Eso es Wagner, un osado salto -imposible- al vacío. Una nueva religión musical. Laica y postcristiana. Una religión y un nuevo evangelio sin Dios pero con un «Gesù di Bayreuth», como le llamó D’Annunzio. Nadie en la música se había atrevido a tanto. Ninguna genialidad, ni siquiera la musical que le reconoce Saint-Saëns y otros muchos -aunque no todos (por acusación de diletantismo)-, puede justificar ese salto. No lo dio su venerado Beethoven, ni Mozart, ni ningún otro, grande o pequeño. Ellos no le arrebataron a la música ni su naturaleza, ni su «neutralidad», para convertirla en una metafísica. Ese paso supone internarse en un inmenso agujero negro. Que sólo puede llenarse con basura: mesianismos, egolatrías, «verbosità metafisica», esnobismo, histrionismos, eróticas de la muerte, crepúsculos de los dioses, o falsos paraísos. O con cosas aún peores: como la vieja bestia rubia germánica, o el nacionalismo, el irracionalismo, el arte ario, los falsos heroísmos, la nazificación de Bayreuth y de sus sucesores, el antisemitismo del terrible texto El judaísmo en la música.

Wagner como profeta

Lo advirtió su contemporáneo Heine: una vez que se abre la puerta a esa bestia germánica ya no es posible pararla: viene la barbarie y la destrucción por la destrucción. Esa es la terrible soga que va de Wagner - y sobre todo de la wagnerofilia- a Hitler, ese es el hilo mortal que conduce al apocalipsis. No hay por qué cebarse, ni sobrevalorar, esa conexión, innegable. Pero tampoco es posible negarla, y menos todavía ocultarla, como hacen sutilmente algunos de sus más afamados biógrafos. Según consta en Rauschning, Hitler no reconoce más que un antecesor, Wagner, al que considera el mayor profeta que ha tenido el pueblo alemán.

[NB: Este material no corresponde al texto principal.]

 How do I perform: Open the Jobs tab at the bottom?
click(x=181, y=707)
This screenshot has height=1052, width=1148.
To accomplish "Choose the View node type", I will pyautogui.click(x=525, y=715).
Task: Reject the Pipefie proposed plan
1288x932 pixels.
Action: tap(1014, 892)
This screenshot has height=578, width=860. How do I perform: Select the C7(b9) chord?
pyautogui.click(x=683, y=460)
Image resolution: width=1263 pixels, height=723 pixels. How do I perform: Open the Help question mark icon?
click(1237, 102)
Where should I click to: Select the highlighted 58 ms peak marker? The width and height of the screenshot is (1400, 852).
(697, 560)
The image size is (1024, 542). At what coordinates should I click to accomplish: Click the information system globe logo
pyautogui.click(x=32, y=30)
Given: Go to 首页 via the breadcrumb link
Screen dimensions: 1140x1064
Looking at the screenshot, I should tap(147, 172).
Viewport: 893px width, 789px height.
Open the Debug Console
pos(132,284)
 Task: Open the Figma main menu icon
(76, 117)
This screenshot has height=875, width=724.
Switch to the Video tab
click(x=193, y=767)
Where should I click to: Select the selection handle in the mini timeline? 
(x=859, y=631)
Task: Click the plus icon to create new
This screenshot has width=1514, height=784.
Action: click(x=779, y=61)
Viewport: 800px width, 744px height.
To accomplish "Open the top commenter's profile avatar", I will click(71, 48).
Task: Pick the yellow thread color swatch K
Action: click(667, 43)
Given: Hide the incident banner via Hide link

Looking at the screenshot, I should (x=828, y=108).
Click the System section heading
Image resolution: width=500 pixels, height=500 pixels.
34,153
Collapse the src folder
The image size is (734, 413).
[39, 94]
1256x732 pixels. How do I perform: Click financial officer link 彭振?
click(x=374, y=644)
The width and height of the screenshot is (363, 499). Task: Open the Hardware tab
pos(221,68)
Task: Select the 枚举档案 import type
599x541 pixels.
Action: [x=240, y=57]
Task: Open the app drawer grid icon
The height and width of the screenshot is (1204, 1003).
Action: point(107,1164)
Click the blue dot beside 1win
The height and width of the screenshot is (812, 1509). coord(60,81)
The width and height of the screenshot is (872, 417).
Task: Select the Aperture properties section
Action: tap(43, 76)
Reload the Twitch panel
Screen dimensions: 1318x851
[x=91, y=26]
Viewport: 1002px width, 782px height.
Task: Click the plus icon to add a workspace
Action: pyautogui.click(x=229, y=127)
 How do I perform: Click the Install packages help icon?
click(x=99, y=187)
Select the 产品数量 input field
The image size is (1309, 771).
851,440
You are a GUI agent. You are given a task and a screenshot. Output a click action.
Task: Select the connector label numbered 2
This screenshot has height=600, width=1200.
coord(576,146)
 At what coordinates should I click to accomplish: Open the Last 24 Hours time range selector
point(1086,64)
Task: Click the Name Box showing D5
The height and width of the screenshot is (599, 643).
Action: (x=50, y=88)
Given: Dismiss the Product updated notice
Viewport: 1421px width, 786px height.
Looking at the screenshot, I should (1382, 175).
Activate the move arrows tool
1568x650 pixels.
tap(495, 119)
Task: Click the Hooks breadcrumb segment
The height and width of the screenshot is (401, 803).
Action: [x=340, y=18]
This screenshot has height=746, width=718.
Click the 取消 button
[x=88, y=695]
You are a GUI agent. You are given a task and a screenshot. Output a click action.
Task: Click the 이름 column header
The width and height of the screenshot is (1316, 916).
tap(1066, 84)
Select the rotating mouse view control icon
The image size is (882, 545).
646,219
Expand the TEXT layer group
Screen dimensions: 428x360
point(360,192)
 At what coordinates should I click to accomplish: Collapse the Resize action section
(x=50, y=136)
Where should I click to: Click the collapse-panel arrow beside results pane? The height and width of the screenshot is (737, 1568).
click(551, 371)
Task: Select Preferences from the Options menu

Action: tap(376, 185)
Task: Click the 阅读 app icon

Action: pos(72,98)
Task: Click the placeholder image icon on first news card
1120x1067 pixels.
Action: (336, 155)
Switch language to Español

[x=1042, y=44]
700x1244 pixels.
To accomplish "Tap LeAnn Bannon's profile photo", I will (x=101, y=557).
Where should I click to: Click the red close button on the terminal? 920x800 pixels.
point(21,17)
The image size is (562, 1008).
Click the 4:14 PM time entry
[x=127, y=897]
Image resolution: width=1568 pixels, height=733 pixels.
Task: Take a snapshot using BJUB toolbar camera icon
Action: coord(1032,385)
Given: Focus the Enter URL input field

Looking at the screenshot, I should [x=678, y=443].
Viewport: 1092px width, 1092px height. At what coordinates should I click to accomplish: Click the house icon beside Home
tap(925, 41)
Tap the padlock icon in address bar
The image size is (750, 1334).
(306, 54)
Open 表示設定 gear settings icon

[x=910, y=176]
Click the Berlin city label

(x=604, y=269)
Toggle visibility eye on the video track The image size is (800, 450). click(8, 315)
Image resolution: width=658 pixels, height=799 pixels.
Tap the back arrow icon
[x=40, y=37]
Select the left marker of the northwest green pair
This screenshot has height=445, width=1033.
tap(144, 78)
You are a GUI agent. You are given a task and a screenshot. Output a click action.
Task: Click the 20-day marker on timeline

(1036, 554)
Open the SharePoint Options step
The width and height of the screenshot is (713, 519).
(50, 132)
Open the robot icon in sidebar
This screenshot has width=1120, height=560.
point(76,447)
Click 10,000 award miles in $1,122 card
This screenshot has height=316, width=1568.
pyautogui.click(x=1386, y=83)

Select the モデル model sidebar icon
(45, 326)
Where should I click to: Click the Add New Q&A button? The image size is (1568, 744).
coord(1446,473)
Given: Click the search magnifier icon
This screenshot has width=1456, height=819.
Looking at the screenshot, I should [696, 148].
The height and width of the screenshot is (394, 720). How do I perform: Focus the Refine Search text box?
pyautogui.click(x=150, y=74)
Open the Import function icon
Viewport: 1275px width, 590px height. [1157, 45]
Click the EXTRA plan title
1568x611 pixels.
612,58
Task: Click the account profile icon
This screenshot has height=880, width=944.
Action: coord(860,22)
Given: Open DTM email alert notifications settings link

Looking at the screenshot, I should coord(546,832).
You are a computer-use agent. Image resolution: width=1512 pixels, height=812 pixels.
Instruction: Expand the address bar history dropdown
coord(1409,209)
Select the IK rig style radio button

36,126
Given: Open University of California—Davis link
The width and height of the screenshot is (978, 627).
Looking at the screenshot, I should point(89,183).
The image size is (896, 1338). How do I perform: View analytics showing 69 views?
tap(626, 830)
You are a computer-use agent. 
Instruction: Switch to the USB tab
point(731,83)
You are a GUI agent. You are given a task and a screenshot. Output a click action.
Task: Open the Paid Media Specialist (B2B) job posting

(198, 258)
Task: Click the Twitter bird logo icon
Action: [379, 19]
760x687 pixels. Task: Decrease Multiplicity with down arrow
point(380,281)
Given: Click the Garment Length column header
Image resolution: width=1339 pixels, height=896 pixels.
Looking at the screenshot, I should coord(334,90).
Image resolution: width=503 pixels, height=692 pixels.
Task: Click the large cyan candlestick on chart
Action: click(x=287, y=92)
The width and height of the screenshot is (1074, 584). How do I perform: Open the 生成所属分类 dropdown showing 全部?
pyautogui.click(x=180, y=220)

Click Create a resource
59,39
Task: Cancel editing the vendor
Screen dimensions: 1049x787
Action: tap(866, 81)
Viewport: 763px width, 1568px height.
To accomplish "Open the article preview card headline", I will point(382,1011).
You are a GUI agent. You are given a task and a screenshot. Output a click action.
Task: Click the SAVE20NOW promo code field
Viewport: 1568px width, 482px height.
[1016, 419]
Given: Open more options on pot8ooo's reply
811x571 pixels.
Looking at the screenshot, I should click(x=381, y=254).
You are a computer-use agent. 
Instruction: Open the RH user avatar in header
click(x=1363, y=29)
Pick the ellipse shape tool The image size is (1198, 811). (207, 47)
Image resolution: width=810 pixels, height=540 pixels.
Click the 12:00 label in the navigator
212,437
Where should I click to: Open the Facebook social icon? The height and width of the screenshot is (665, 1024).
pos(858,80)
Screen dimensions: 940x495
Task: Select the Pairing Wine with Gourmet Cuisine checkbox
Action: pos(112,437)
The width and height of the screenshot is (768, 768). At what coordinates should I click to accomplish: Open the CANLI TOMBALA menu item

Queda el diagnóstico de Nietzsche, probablemente el más certero, profundo y brillante hecho nunca, «El caso Wagner», que es «el artista de la decadencia» que mueve, con su gigantismo, a las masas modernas. Es decir, el «decadentismo wagneriano». Fue Bizet el primero en señalar el decadentismo de Wagner: una filosofía del pasado que se vende como filosofía para el futuro. Esa es la magia de la teatralización y de ese mago. Quizá el éxito del fenómeno Wagner haya que buscarlo en la clave que señalaron tantos escritores del «Fin de Siglo» y que refrescaría luego Broch en su análisis del vals: la fascinación por Wagner sólo es posible en un mundo que era ya sólo escenificación y vacío.

Dicho con la brevísima frase final del prólogo del ensayo de Nietzsche: «Wagner resume la modernidad». Que es nuestra enfermedad general. Podemos repetir casi lo mismo con las palabras de un escritor vienés olvidado y poco conocido: «El drama musical [de Wagner] es el arrebatador canto funerario, el pomposo funeral en la tumba del siglo XIX, y de toda la modernidad». De nuevo, 1914.